Dia mengatakan jika persoalan penanganan korupsi diperlebar ke masalah lain dikhawatirkan tak akan bisa selesai. Apalagi dalam somasi ini belum jelas karena disebut yang mengadukan adalah pengacara dari para penyidik Bareskrim Polri. Artinya, kata dia, penyidik ini mewakili instansi dan bukan individu.
SCROLL TO CONTINUE WITH CONTENT
Seharusnya, terkait masalah hukum, Kepala Divisi Hukum Polri yang turun tangan. Bukan pengacara dari luar instansi karena upaya ini tidak boleh dilakukan. Hal ini mengacu prosedur tetap Polri.
"Kalau ada masalah hukum yang harus hadapi Kadiv Hukum Polri. Dia tidak bisa serta merta menurut protap ya diwakili pengacara dari luar ya. Tidak boleh. Jadi, ini ada masalah kalau serius, dalam hal ini penyidik, berarti ini ada kesalahan internal prosedur di internal," tuturnya.
Selain itu, kejanggalan lain ketika dikonfirmasi ke pihak terkait, somasi ini belum ada laporannya. Persoalan ini disebutnya mesti dilihat hati-hati karena belum jelas.

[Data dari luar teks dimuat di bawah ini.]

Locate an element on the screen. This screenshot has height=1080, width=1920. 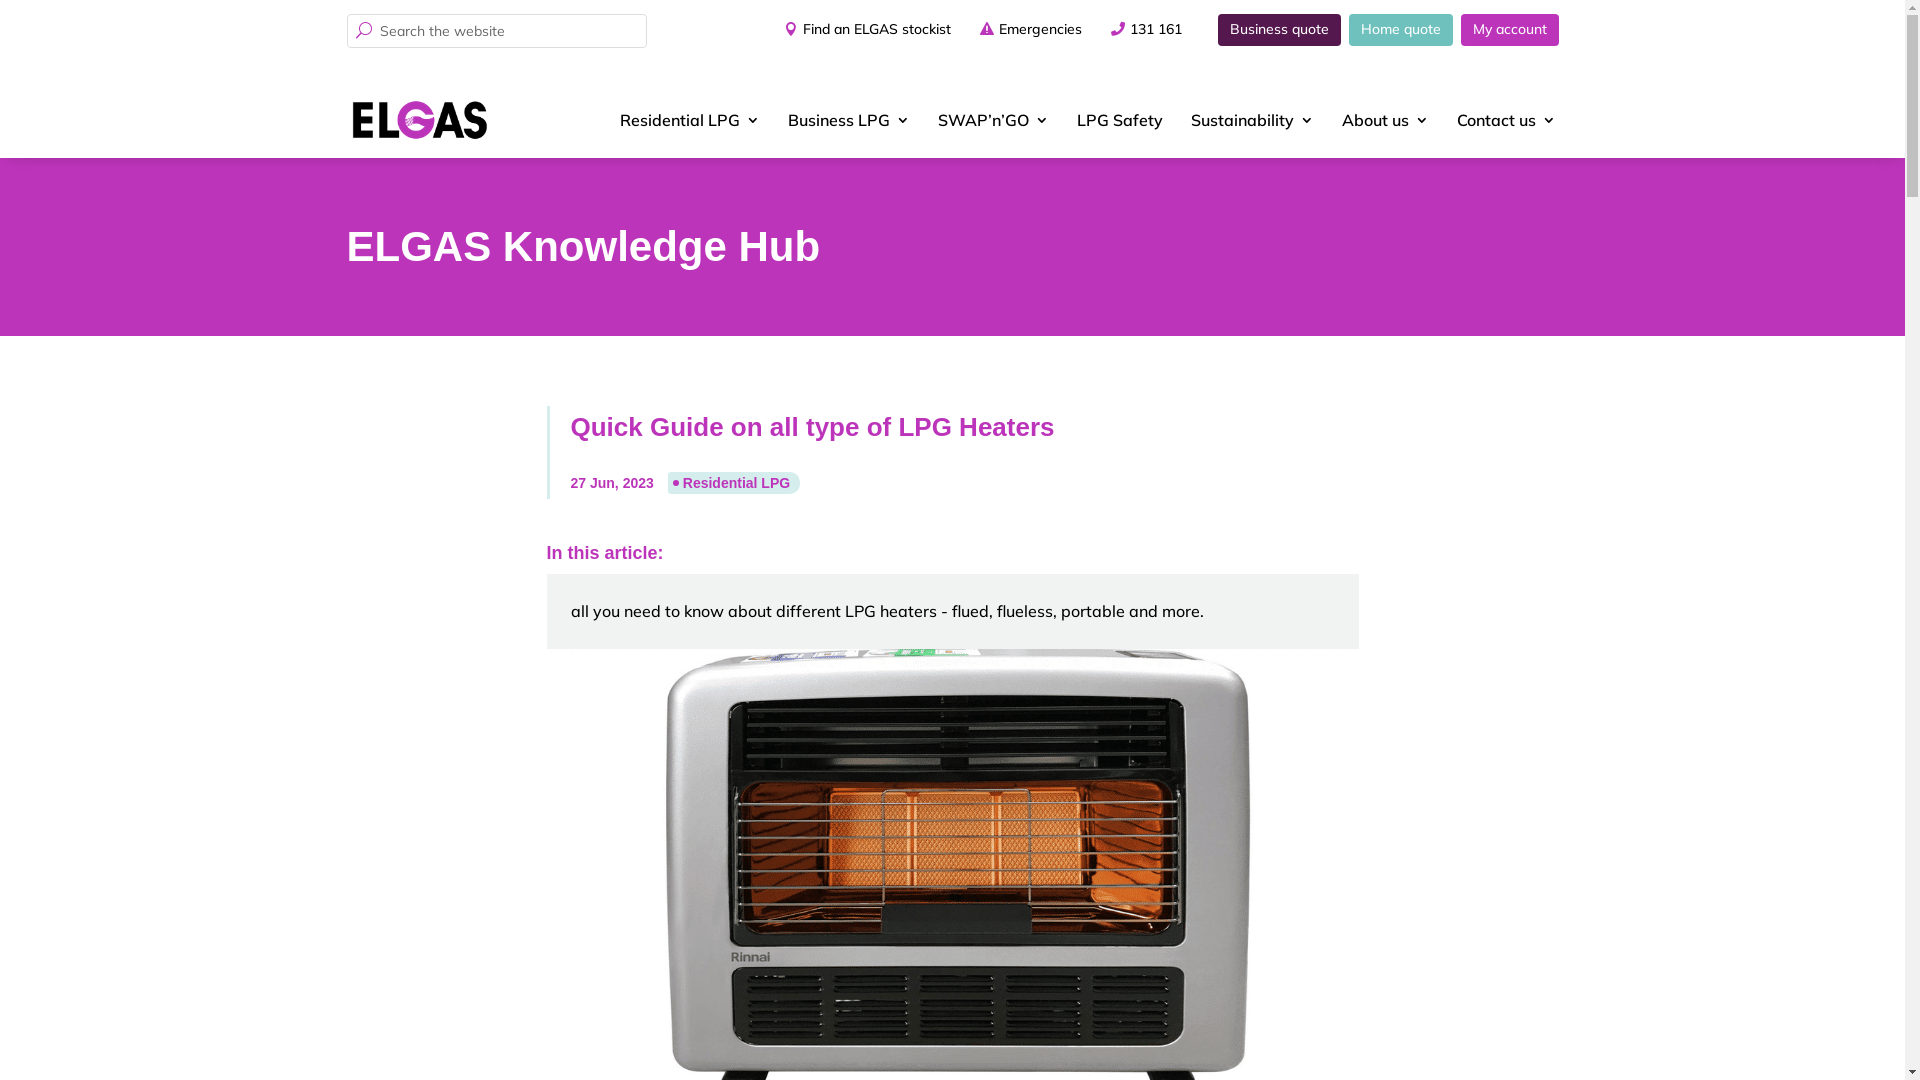
'Find an ELGAS stockist' is located at coordinates (860, 30).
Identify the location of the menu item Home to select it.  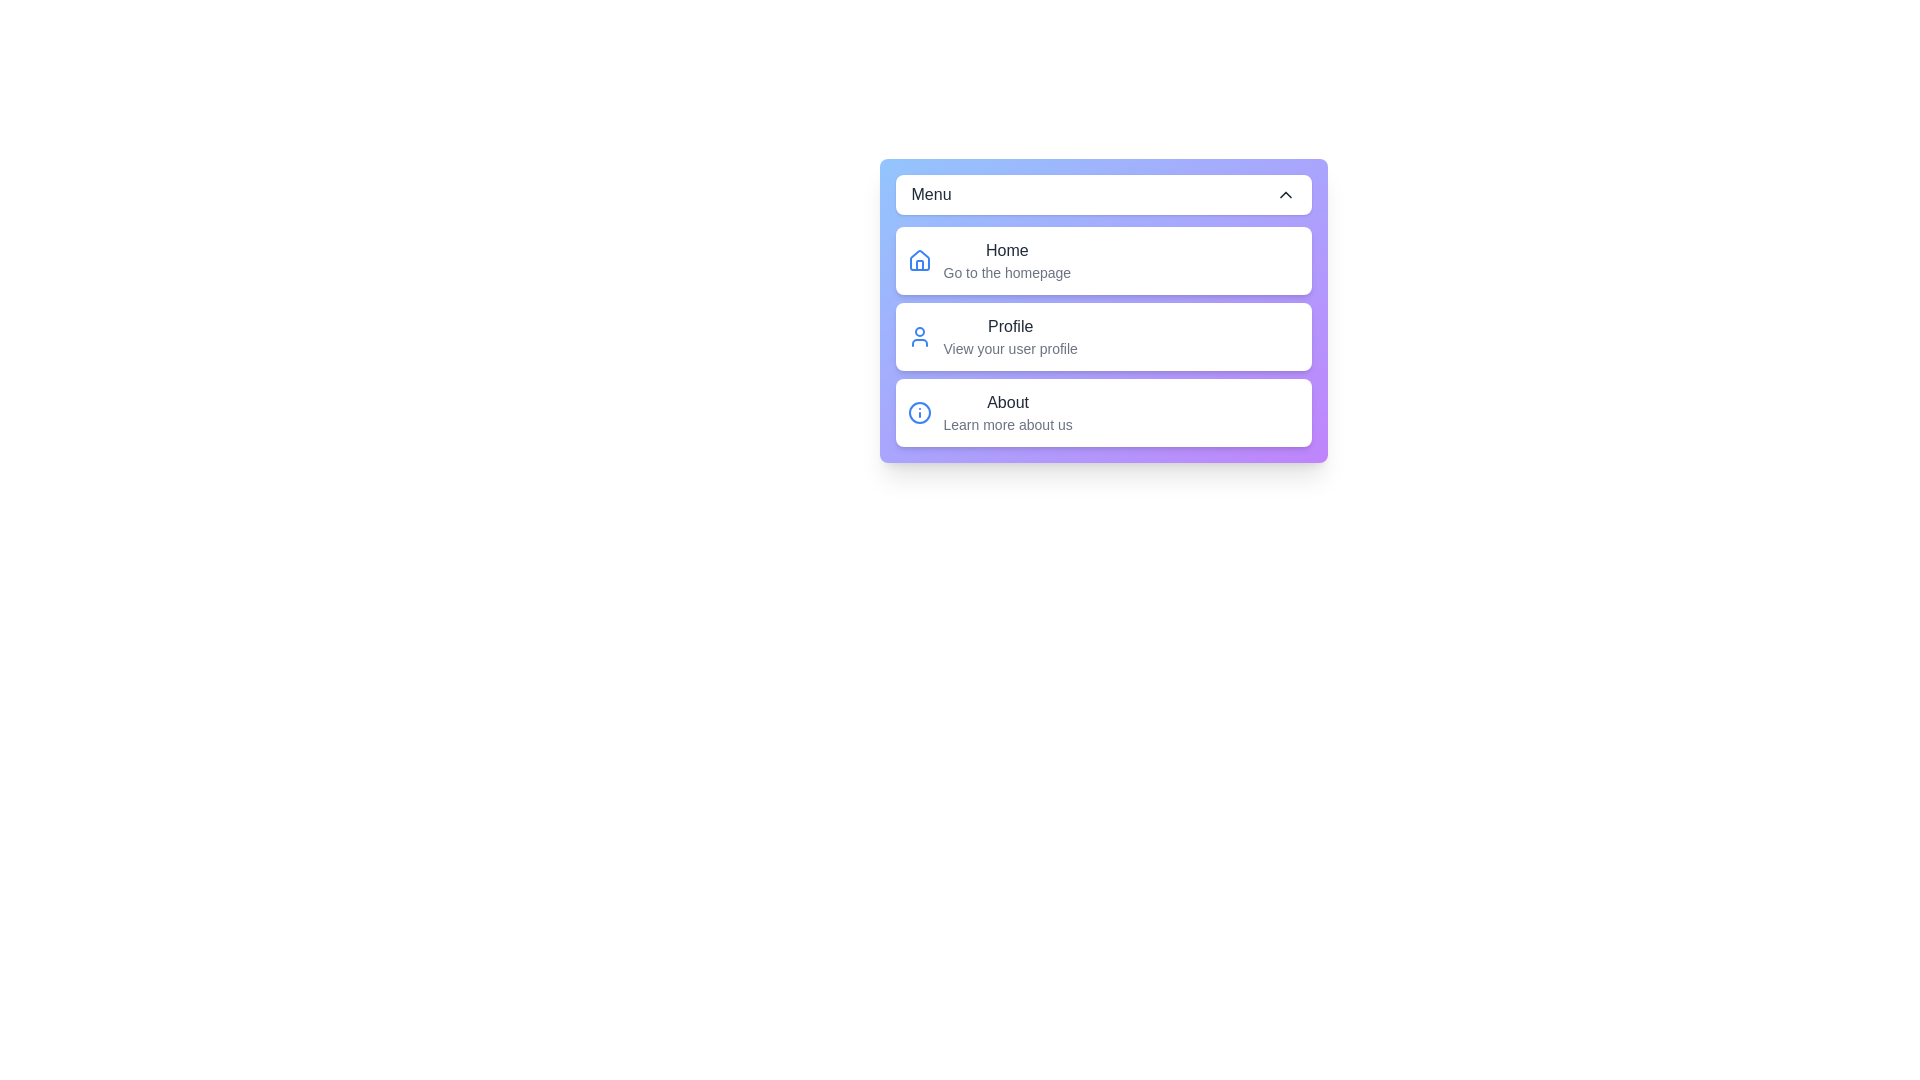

"Ini belum jelas, jadi kita mesti hati-hati. Ternyata dari pihak Polri belum clear. Jadi, tadi ditanya ke pihak Polda, apa sudah ada laporan ini, belum ada. Ini hanya bluffing di media saja. Begitu," tuturnya.
Lanjutnya, Jimly kembali mengingatkan agar pihak manapun harus menghormati Komnas HAM. Pasalnya, kalau Komnas HAM dipersoalkan dalam kasus yang tak jelas maka pertaruhan citra perjuangan hak asasi manusia dipertanyakan masyarakat internasional.
"Ini penting sekali bukan hanya menyangkut masalah negeri tapi citra kita di luar negeri. Jadi, orang tidak boleh main-main, baik itu petugas di lingkungan kepolisian ataupun di luar tidak boleh main-main dengan lembaga ini. Ini lembaga serius. Jadi, tidak boleh karena ketidaktahuan, lalu melaporkan, mensomasi," katanya.